→ **Aim of the exercise**: Please rewrite the stretch of the K-Swiss trademark article from "Because it is" through "the product’s brand.", putting "makers" in place of "manufacturers".

→ **Quoted passage**:
* Start *

K-Swiss’s ‘banal’ five-stripe CTM application rejected

The EU General Court has rejected K-Swiss’s Community trademark (CTM) application for a five-stripe design to be used on the side of a sports shoe.

On Decembe r 4, the court upheld the Office for Harmonization in the Internal Market’s (OHIM) decision to reject K-Swiss’s application.

In 2013, K-Swiss applied for protection covering a five-stripe design.

Last year, OHIM rejected the application on the grounds that it was “nothing more than a rather banal generic embellishment” and lacked any “original feature”.

K-Swiss contested the rejection alleging that OHIM had failed to take the customers of the market into account when determining if the design functioned as a trademark.

Because it is common practice for sports shoe manufacturers to place the designs on the side of a shoe, K-Swiss argued that consumers’ attention is directed to that portion of the shoe to determine the product’s brand.

The court, however, rejected this argument.

According to the ruling, K-Swiss failed to show “that the average consumer has learned to establish an automatic link between the sign featuring on the side of a sports shoe and a particular manufacturer and that that consumer will therefore necessarily perceive any geometric shape on the side of a sports shoe as being a trademark”.

Furthermore, the court said that K-Swiss had not shown “sufficient evidence to establish that, in view of the banal nature of the sign at issue, the average consumer would consider that sign to be an indication of the origin of goods at issue and not a mere decorative element”.

* End *

Items in a dataset

* Start *

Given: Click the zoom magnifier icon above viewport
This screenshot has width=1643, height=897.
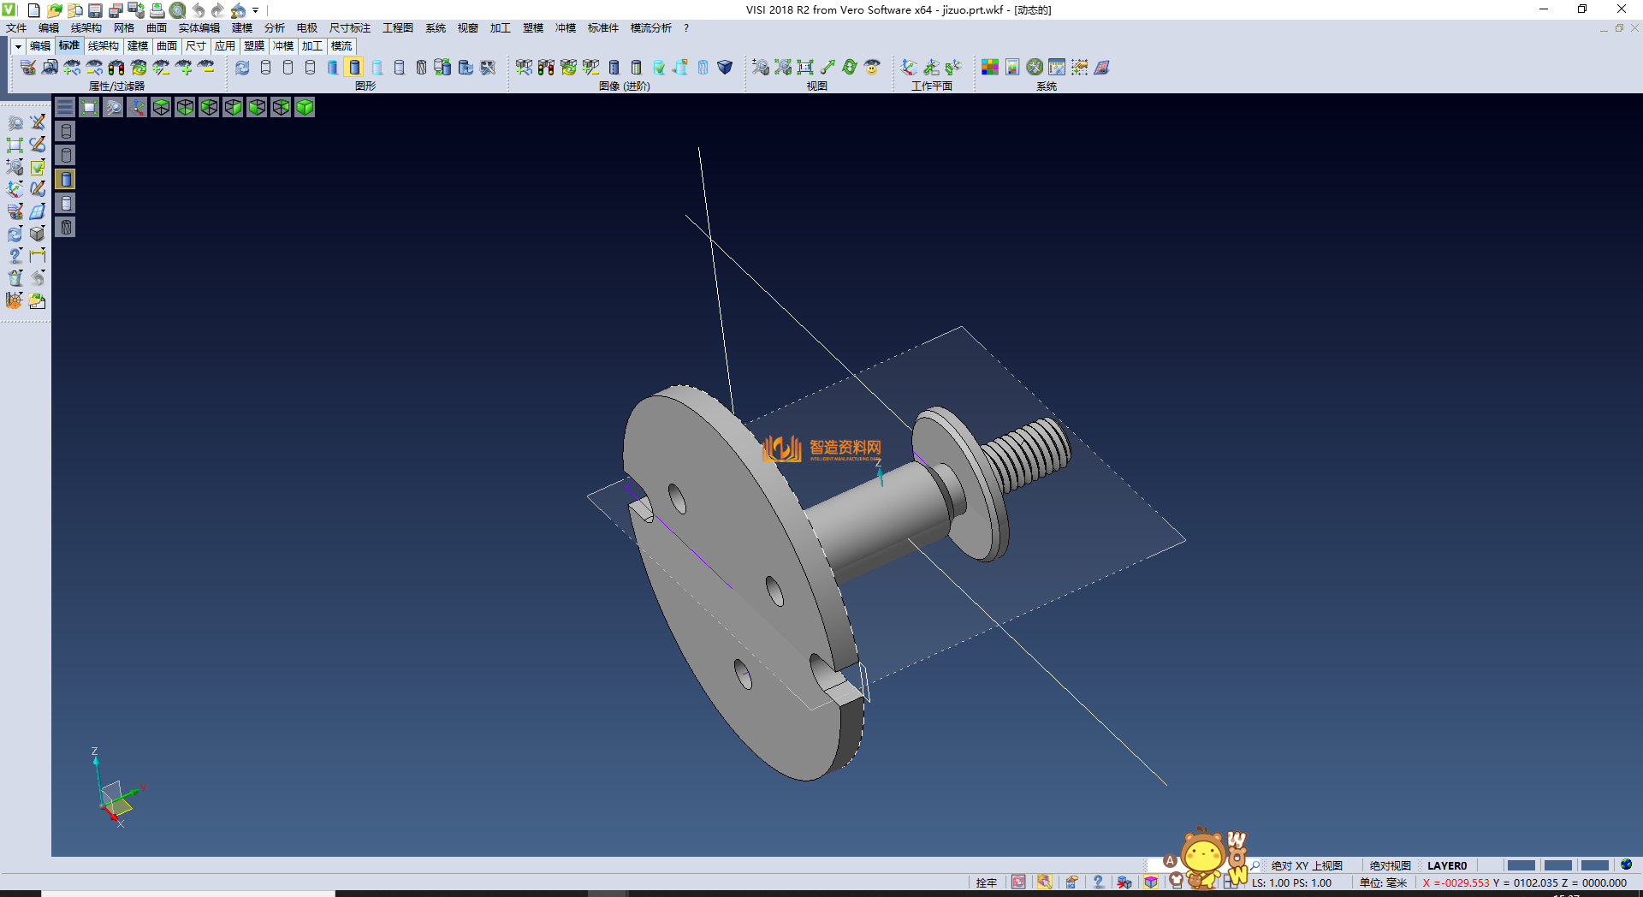Looking at the screenshot, I should coord(113,107).
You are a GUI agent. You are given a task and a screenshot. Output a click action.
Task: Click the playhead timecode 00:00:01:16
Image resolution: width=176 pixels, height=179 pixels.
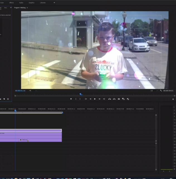coord(20,90)
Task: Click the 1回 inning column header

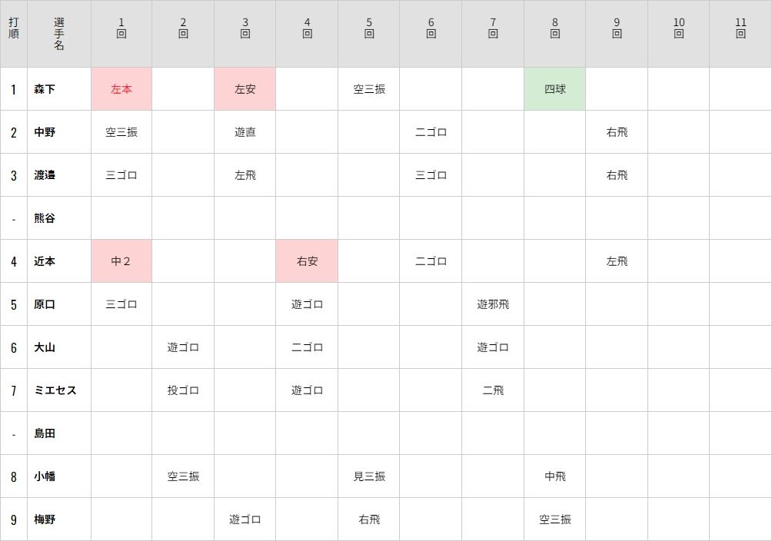Action: [121, 28]
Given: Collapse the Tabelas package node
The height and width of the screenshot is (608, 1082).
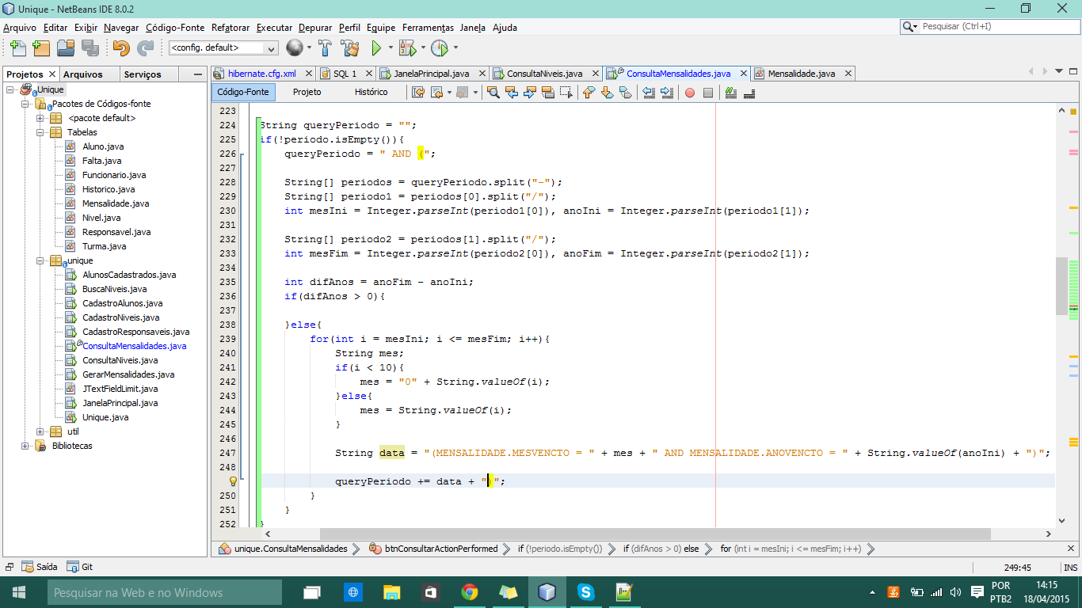Looking at the screenshot, I should [40, 132].
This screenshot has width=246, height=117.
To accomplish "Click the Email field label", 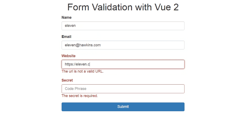I will click(x=67, y=37).
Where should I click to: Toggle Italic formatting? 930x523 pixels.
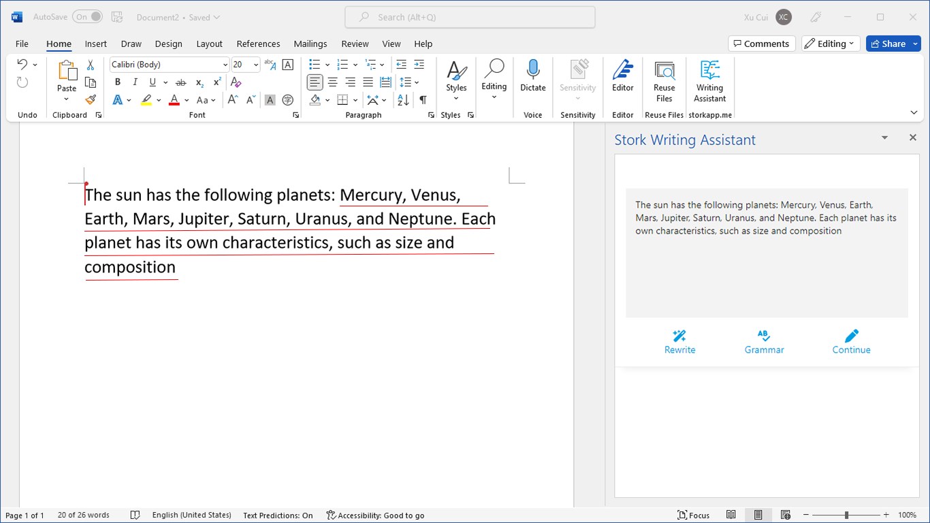[135, 82]
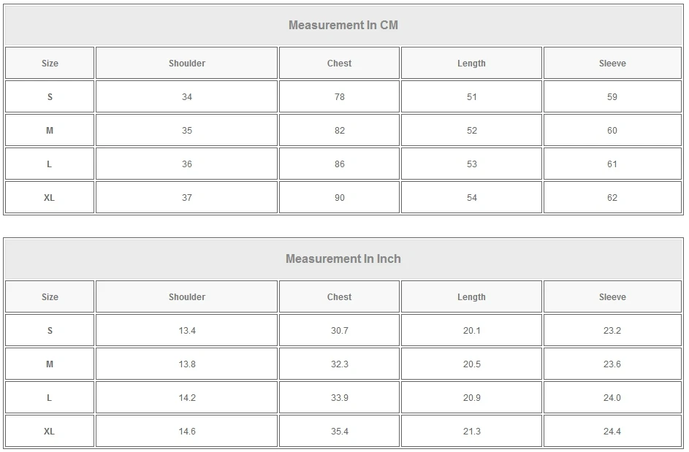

* End *

→ **Solved problem**:
Because it is common practice for sports shoe makers to place the designs on the side of a shoe, K-Swiss argued that consumers’ attention is directed to that portion of the shoe to determine the product’s brand.